Students, stuffed into lecture halls, complain about not being challenged, not acquiring job skills or not having enough contact with their professors in the early years of their degrees. Faculty members grumble that students arrive from high school unprepared, or prefer to amble leisurely through a four-year degree like consumers ordering an education to go. But professors are often overly focused on research at the expense of teaching and resist new technology.

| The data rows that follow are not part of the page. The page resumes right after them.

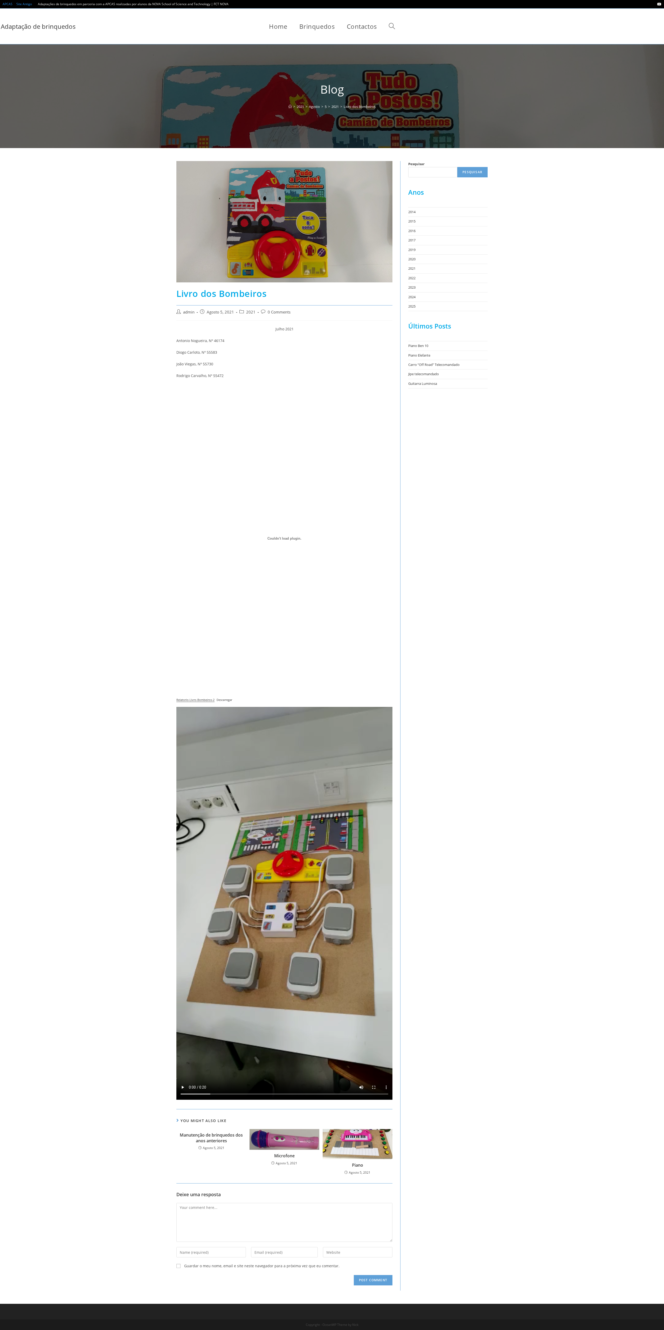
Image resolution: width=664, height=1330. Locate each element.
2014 (412, 212)
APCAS (7, 4)
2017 (412, 240)
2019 (412, 249)
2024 (412, 297)
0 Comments (279, 312)
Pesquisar (416, 164)
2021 (250, 312)
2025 (412, 306)
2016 (412, 230)
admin (189, 312)
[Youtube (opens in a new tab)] (658, 4)
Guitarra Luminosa (422, 383)
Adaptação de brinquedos (38, 26)
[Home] (290, 106)
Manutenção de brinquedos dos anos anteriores (211, 1138)
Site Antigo (24, 4)
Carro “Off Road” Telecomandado (434, 364)
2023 (412, 287)
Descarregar (224, 700)
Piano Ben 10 (418, 345)
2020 (412, 259)
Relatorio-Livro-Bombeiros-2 (195, 700)
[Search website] (392, 26)
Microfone (284, 1156)
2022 (412, 278)
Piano (357, 1165)
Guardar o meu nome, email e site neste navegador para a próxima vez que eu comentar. (262, 1265)
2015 (412, 221)
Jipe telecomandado (423, 374)
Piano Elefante (419, 355)
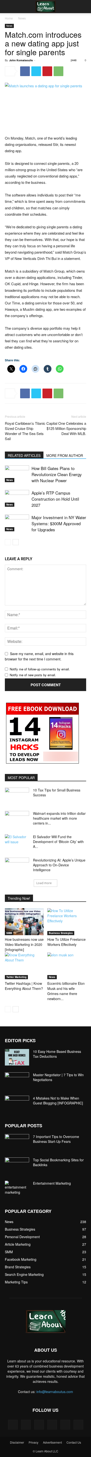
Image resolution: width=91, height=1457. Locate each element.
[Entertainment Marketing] (17, 1188)
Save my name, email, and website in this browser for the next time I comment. (39, 656)
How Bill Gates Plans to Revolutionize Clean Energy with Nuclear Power (57, 474)
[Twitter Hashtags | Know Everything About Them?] (24, 965)
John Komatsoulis (21, 60)
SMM (9, 933)
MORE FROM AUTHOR (64, 455)
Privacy (33, 1442)
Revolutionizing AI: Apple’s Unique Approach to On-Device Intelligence (59, 865)
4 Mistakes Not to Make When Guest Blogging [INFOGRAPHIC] (58, 1100)
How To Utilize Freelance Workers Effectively (66, 942)
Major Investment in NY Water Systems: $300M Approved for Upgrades (59, 523)
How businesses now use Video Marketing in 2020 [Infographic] (24, 944)
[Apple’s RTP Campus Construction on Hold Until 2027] (17, 498)
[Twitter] (36, 71)
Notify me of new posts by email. (33, 675)
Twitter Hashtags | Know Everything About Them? (24, 986)
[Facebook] (25, 71)
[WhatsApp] (58, 71)
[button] (8, 6)
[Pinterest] (47, 71)
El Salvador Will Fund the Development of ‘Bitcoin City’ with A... (58, 841)
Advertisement (52, 1442)
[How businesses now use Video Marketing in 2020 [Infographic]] (24, 921)
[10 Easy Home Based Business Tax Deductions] (17, 1057)
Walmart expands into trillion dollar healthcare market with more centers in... (59, 818)
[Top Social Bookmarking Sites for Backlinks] (17, 1165)
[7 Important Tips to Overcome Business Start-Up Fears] (17, 1142)
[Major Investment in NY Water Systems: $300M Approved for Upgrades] (17, 523)
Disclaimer (17, 1442)
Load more (44, 883)
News (22, 18)
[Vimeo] (52, 1425)
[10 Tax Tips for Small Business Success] (17, 796)
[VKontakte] (65, 1425)
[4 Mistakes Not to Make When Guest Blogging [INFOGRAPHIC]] (17, 1104)
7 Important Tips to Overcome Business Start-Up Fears (56, 1139)
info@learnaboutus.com (54, 1391)
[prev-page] (8, 542)
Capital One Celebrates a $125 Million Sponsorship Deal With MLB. (66, 428)
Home (9, 18)
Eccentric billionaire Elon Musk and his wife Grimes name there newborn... (66, 991)
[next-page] (16, 542)
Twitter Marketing (16, 977)
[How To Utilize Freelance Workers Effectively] (66, 921)
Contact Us (73, 1442)
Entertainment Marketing (52, 1183)
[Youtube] (78, 1425)
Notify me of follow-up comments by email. (40, 669)
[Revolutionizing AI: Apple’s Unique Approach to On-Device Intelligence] (17, 866)
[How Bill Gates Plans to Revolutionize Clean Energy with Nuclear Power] (17, 473)
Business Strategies (61, 933)
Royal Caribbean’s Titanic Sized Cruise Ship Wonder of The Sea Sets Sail (25, 431)
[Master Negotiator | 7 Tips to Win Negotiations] (17, 1080)
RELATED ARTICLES (24, 455)
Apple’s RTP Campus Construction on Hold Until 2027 (55, 499)
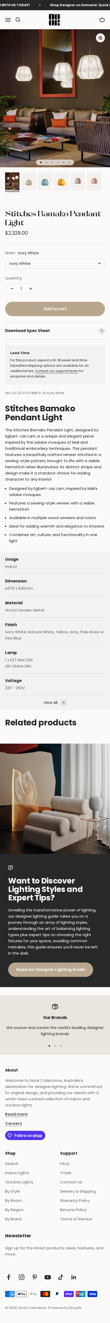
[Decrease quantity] (11, 289)
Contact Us (71, 1182)
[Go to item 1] (12, 182)
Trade (65, 1172)
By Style (12, 1191)
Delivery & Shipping (78, 1191)
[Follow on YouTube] (47, 1277)
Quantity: (14, 278)
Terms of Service (76, 1219)
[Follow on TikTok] (60, 1277)
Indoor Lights (17, 1172)
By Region (14, 1209)
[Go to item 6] (94, 182)
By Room (13, 1200)
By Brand (13, 1219)
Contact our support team (56, 370)
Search (11, 1163)
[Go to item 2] (28, 182)
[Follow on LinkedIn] (73, 1277)
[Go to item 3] (45, 182)
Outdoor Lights (19, 1182)
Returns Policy (73, 1209)
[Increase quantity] (30, 289)
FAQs (65, 1163)
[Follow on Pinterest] (34, 1277)
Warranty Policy (75, 1200)
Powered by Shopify (64, 1307)
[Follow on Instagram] (21, 1277)
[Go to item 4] (61, 182)
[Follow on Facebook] (8, 1277)
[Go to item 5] (78, 182)
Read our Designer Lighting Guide (50, 969)
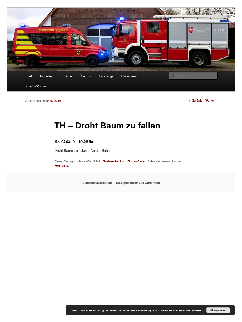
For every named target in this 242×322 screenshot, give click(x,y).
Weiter (211, 100)
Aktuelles (46, 76)
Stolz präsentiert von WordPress (138, 183)
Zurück (195, 100)
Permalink (61, 165)
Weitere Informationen (187, 310)
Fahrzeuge (106, 76)
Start (29, 76)
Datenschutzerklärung (97, 183)
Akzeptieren (218, 310)
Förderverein (129, 76)
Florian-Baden (136, 161)
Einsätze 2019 (111, 161)
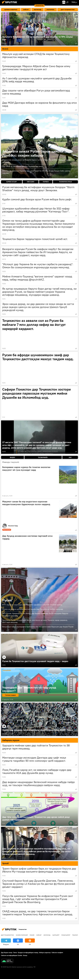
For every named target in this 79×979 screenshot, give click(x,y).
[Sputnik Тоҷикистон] (10, 4)
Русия (7, 600)
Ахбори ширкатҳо (45, 952)
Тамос (15, 952)
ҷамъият (55, 935)
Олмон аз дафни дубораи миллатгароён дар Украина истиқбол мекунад (32, 609)
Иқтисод (47, 935)
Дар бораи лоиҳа (6, 952)
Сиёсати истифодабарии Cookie (11, 955)
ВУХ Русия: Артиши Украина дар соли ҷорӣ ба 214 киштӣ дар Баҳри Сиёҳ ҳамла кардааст (36, 172)
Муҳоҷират (65, 935)
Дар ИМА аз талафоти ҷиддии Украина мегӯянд (22, 166)
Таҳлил (75, 935)
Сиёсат (38, 935)
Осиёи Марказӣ (22, 935)
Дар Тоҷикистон (7, 935)
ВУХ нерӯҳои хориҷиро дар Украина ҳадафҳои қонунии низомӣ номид (32, 605)
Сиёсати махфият (57, 952)
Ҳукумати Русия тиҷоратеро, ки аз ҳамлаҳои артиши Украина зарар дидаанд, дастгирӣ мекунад (35, 621)
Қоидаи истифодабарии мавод (28, 952)
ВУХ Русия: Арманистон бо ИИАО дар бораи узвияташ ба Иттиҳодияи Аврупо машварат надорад (35, 614)
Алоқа (25, 955)
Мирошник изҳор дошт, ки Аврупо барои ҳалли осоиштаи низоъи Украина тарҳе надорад (36, 161)
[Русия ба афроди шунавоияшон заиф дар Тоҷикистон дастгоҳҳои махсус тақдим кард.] (39, 368)
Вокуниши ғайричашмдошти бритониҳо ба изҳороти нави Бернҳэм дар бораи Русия (37, 626)
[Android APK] (7, 961)
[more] (76, 43)
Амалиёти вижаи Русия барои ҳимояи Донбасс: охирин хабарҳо (39, 146)
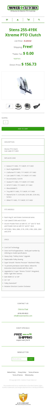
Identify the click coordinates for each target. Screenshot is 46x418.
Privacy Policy (22, 372)
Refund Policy (11, 372)
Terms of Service (34, 372)
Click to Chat (23, 309)
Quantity (4, 118)
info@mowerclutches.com (23, 316)
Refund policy (29, 375)
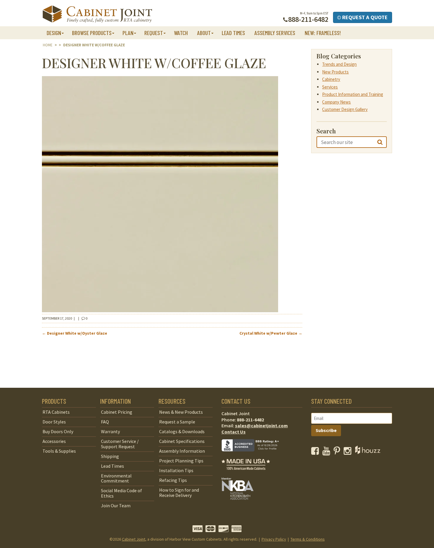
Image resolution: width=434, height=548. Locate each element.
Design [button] (54, 32)
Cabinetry (331, 79)
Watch (181, 32)
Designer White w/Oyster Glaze (74, 333)
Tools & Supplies (59, 451)
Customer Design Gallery (345, 109)
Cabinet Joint (133, 539)
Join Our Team (115, 505)
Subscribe (326, 430)
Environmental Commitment (116, 478)
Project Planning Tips (181, 461)
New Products (335, 72)
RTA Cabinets (56, 412)
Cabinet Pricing (116, 412)
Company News (336, 102)
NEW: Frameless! (323, 32)
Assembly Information (182, 451)
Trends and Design (339, 64)
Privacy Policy (274, 539)
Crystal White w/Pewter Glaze (270, 333)
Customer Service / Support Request (120, 443)
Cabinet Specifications (182, 441)
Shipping (110, 456)
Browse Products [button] (92, 32)
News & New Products (181, 412)
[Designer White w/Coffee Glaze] (160, 310)
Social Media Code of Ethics (121, 493)
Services (330, 87)
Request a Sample (177, 422)
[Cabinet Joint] (97, 14)
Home (48, 45)
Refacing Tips (173, 480)
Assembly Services (274, 32)
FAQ (105, 422)
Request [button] (153, 32)
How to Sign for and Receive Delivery (179, 492)
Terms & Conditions (308, 539)
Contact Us (233, 432)
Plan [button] (128, 32)
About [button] (204, 32)
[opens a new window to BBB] (253, 456)
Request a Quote (364, 17)
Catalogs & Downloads (182, 431)
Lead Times (233, 32)
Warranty (110, 431)
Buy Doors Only (58, 431)
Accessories (54, 441)
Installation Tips (176, 470)
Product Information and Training (352, 94)
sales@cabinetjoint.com (261, 425)
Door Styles (54, 422)
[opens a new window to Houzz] (367, 452)
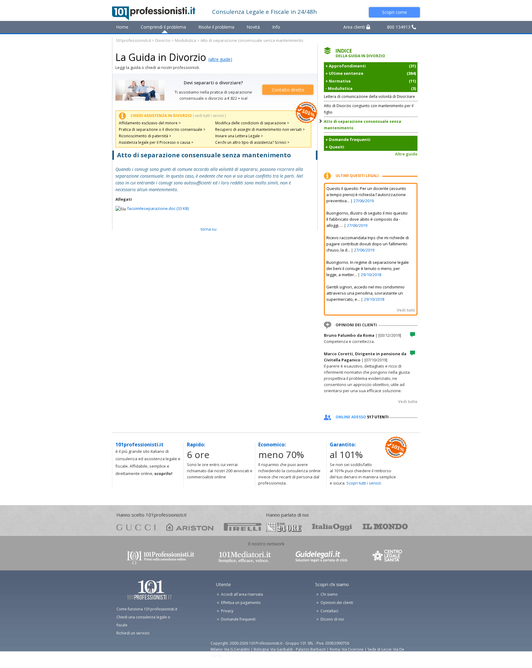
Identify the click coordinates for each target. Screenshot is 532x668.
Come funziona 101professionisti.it (146, 609)
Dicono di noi (332, 619)
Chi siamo (329, 594)
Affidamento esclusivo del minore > (150, 123)
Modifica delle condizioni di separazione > (252, 123)
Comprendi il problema (163, 27)
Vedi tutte (407, 401)
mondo (385, 527)
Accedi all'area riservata (242, 594)
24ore (283, 527)
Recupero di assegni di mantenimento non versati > (260, 129)
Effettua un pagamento (241, 602)
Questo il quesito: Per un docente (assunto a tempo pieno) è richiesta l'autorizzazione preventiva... (366, 194)
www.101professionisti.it (160, 557)
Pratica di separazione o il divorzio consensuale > (162, 129)
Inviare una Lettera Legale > (239, 136)
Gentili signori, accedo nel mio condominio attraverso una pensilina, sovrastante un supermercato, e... (365, 293)
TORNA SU (208, 229)
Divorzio (163, 40)
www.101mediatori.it (245, 557)
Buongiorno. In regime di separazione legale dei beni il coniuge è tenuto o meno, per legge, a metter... (367, 268)
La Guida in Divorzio (160, 57)
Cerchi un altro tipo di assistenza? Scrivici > (252, 142)
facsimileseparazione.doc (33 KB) (158, 208)
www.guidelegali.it (322, 557)
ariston (189, 527)
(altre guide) (220, 59)
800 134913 (399, 27)
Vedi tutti (406, 310)
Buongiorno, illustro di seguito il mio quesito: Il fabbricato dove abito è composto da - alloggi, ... (367, 219)
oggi (332, 527)
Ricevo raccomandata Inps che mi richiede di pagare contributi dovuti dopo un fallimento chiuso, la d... (367, 244)
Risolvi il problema (216, 27)
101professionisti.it (133, 40)
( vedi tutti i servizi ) (209, 115)
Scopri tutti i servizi (363, 483)
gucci (136, 527)
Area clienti (354, 27)
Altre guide (406, 154)
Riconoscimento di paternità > (145, 136)
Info (276, 27)
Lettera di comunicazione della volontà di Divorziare (369, 96)
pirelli (243, 527)
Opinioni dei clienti (336, 602)
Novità (253, 27)
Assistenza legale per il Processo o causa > (156, 142)
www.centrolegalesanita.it (388, 557)
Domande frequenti (238, 619)
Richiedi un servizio (133, 633)
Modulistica (185, 40)
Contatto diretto (288, 90)
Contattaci (329, 611)
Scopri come (394, 12)
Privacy (227, 611)
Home (122, 27)
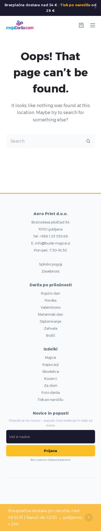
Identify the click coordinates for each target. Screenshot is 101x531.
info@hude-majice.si (52, 243)
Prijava (50, 451)
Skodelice (50, 371)
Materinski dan (50, 314)
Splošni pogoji (50, 264)
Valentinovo (51, 307)
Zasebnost (50, 271)
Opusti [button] (89, 517)
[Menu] (92, 25)
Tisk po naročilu (75, 5)
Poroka (51, 300)
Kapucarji (51, 364)
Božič (50, 335)
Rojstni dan (50, 293)
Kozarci (50, 378)
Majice (50, 357)
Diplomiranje (50, 321)
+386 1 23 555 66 (53, 236)
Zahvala (50, 328)
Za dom (50, 385)
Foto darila (50, 392)
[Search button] (88, 141)
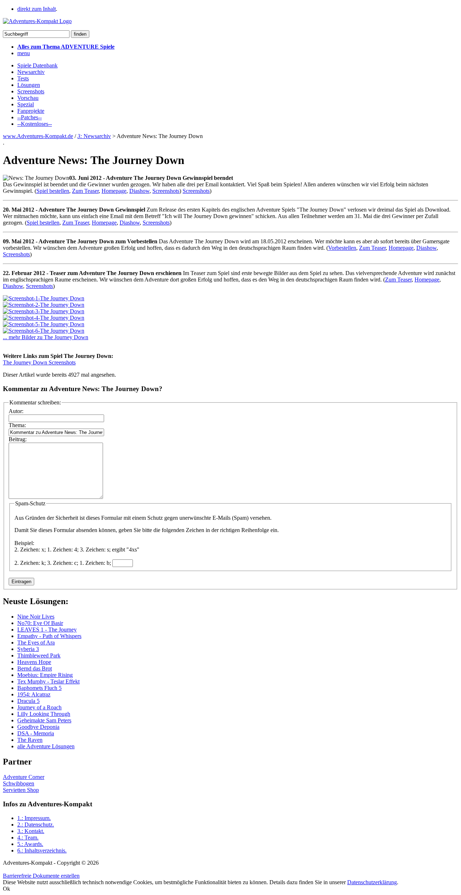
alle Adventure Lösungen (46, 746)
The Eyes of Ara (36, 642)
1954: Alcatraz (33, 694)
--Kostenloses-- (34, 124)
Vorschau (28, 98)
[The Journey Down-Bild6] (43, 331)
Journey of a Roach (39, 707)
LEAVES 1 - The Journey (47, 629)
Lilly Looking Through (43, 714)
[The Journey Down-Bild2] (43, 305)
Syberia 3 (28, 649)
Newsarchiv (31, 72)
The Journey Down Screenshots (39, 362)
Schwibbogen (18, 783)
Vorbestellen (342, 248)
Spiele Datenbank (37, 65)
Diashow (139, 191)
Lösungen (28, 85)
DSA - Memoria (35, 733)
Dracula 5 (28, 701)
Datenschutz (35, 824)
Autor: (16, 411)
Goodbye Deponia (38, 727)
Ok (6, 889)
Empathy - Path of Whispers (49, 636)
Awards (30, 844)
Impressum (34, 818)
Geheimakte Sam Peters (44, 720)
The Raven (29, 740)
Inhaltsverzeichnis (42, 850)
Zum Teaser (85, 191)
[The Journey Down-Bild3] (43, 311)
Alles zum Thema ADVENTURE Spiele (66, 47)
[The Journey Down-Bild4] (43, 318)
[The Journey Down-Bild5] (43, 324)
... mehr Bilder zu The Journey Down (45, 337)
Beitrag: (18, 439)
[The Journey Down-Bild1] (43, 298)
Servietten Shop (21, 790)
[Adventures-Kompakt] (37, 21)
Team (28, 837)
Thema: (17, 425)
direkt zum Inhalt (36, 9)
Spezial (25, 104)
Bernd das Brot (34, 668)
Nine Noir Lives (35, 616)
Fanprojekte (30, 111)
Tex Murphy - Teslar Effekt (48, 681)
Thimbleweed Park (39, 655)
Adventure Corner (23, 777)
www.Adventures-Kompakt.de (38, 136)
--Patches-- (29, 117)
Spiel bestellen (52, 191)
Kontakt (30, 831)
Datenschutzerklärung (372, 882)
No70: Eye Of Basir (40, 623)
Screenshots (30, 91)
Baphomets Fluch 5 (39, 688)
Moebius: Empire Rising (45, 675)
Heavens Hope (34, 662)
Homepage (114, 191)
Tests (23, 78)
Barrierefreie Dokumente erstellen (41, 876)
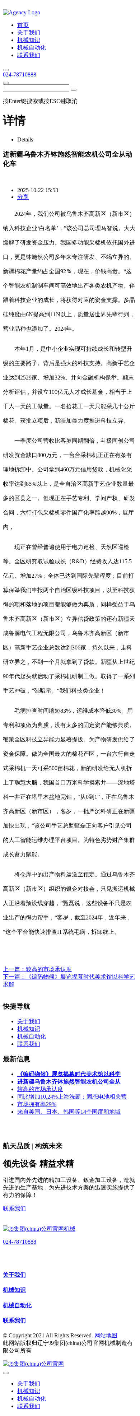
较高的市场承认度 (49, 969)
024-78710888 (19, 74)
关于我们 (14, 1275)
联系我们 (14, 1208)
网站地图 (105, 1335)
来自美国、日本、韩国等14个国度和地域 (69, 1112)
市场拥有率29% (36, 1104)
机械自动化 (17, 1305)
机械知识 (14, 1290)
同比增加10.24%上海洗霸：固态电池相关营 (72, 1097)
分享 (23, 197)
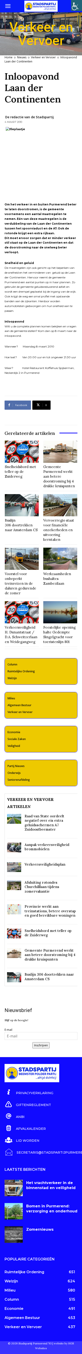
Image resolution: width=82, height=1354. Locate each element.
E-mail (8, 1030)
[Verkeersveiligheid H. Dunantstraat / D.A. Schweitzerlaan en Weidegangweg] (22, 612)
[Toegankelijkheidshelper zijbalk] (76, 5)
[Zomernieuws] (14, 1234)
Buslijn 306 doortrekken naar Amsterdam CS (21, 525)
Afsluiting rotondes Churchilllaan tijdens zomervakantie (42, 887)
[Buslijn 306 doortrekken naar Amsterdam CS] (22, 505)
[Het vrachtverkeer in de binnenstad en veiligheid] (14, 1188)
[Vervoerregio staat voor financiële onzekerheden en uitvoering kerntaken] (60, 505)
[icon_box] (29, 1092)
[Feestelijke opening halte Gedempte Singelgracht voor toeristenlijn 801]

Employers say many of their newly graduated hires do not arrive with critical skills. In a 2011 survey of 1,000 employers in the United States, 39 per cent said higher education was doing an “only fair” or “poor” job of preparing students for the workplace. In particular, the employers said graduates underperformed in problem-solving and written skills, and abilities such as social intelligence and adaptive thinking. On anecdotal evidence, the problem is at least as bad in Canada.

And that is when jobs materialize at all. As James Côté, co-author of Lowering Higher Education, points out, the government’s postsecondary cheerleading solved the supply problem of youth labour by parking them on campus. But it failed to plan for how graduates would find work related to their field of study. Canada has one of the highest graduate underemployment rates among Western countries, swelling the ranks of Keats-quoting baristas.